_Exercise prompt_
Set down exactly the lines of the records from the top to the line containing "Task: Open the time zone Eastern Time menu"; include both.

_Extracted information_
+++

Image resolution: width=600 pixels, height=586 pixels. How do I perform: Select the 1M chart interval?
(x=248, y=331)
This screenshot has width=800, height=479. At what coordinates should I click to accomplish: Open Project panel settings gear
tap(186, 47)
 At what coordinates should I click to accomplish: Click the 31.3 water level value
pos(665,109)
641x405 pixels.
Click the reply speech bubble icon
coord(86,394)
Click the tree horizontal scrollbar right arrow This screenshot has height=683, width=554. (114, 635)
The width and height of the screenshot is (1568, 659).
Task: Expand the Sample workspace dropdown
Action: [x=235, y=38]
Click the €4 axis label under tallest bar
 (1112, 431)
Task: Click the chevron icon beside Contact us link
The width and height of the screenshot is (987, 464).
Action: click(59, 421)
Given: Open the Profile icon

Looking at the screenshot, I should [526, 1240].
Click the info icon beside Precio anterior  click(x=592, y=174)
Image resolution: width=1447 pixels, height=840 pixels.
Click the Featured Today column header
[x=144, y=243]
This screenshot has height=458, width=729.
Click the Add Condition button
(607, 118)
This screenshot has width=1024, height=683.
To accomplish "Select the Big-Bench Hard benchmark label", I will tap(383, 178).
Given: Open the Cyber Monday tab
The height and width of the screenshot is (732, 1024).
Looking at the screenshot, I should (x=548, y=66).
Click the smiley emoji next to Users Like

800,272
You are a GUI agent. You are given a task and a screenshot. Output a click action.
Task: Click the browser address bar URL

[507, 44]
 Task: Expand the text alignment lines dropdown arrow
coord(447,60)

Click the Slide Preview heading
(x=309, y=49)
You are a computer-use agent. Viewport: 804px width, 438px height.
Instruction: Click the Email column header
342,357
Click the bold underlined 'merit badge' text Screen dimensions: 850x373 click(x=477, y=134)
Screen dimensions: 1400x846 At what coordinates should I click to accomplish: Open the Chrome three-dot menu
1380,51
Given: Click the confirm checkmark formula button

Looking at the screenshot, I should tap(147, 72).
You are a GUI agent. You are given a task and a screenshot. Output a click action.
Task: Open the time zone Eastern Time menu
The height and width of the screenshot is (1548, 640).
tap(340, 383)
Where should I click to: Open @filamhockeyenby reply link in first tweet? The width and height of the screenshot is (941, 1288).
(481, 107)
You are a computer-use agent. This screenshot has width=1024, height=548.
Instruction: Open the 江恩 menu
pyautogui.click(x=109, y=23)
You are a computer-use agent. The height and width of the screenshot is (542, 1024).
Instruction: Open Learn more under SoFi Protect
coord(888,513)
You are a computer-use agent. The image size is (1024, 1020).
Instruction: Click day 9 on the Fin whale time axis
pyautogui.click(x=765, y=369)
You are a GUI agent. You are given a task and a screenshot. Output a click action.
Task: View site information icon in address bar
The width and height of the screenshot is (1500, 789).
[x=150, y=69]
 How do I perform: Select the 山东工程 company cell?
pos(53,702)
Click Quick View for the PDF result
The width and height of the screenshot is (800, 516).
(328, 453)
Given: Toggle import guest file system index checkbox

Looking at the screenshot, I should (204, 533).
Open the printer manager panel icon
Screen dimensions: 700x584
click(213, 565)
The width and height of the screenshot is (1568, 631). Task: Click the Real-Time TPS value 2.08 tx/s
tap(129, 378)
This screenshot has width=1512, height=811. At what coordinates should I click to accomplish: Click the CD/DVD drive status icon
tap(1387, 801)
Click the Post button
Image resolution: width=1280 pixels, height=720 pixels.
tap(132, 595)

+++

_Output for this exercise_
Image resolution: width=600 pixels, height=586 pixels. How do I perform: Select the 1M chart interval?
(x=248, y=331)
This screenshot has width=800, height=479. At what coordinates should I click to accomplish: Open Project panel settings gear
tap(186, 47)
 At what coordinates should I click to accomplish: Click the 31.3 water level value
pos(665,109)
641x405 pixels.
Click the reply speech bubble icon
coord(86,394)
Click the tree horizontal scrollbar right arrow This screenshot has height=683, width=554. (114, 635)
The width and height of the screenshot is (1568, 659).
Task: Expand the Sample workspace dropdown
Action: [x=235, y=38]
Click the €4 axis label under tallest bar
 (1112, 431)
Task: Click the chevron icon beside Contact us link
The width and height of the screenshot is (987, 464).
Action: click(59, 421)
Given: Open the Profile icon

Looking at the screenshot, I should [526, 1240].
Click the info icon beside Precio anterior  click(x=592, y=174)
Image resolution: width=1447 pixels, height=840 pixels.
Click the Featured Today column header
[x=144, y=243]
This screenshot has height=458, width=729.
Click the Add Condition button
(607, 118)
This screenshot has width=1024, height=683.
To accomplish "Select the Big-Bench Hard benchmark label", I will tap(383, 178).
Given: Open the Cyber Monday tab
The height and width of the screenshot is (732, 1024).
Looking at the screenshot, I should (x=548, y=66).
Click the smiley emoji next to Users Like

800,272
You are a GUI agent. You are given a task and a screenshot. Output a click action.
Task: Click the browser address bar URL

[507, 44]
 Task: Expand the text alignment lines dropdown arrow
coord(447,60)

Click the Slide Preview heading
(x=309, y=49)
You are a computer-use agent. Viewport: 804px width, 438px height.
Instruction: Click the Email column header
342,357
Click the bold underlined 'merit badge' text Screen dimensions: 850x373 click(x=477, y=134)
Screen dimensions: 1400x846 At what coordinates should I click to accomplish: Open the Chrome three-dot menu
1380,51
Given: Click the confirm checkmark formula button

Looking at the screenshot, I should tap(147, 72).
You are a GUI agent. You are given a task and a screenshot. Output a click action.
Task: Open the time zone Eastern Time menu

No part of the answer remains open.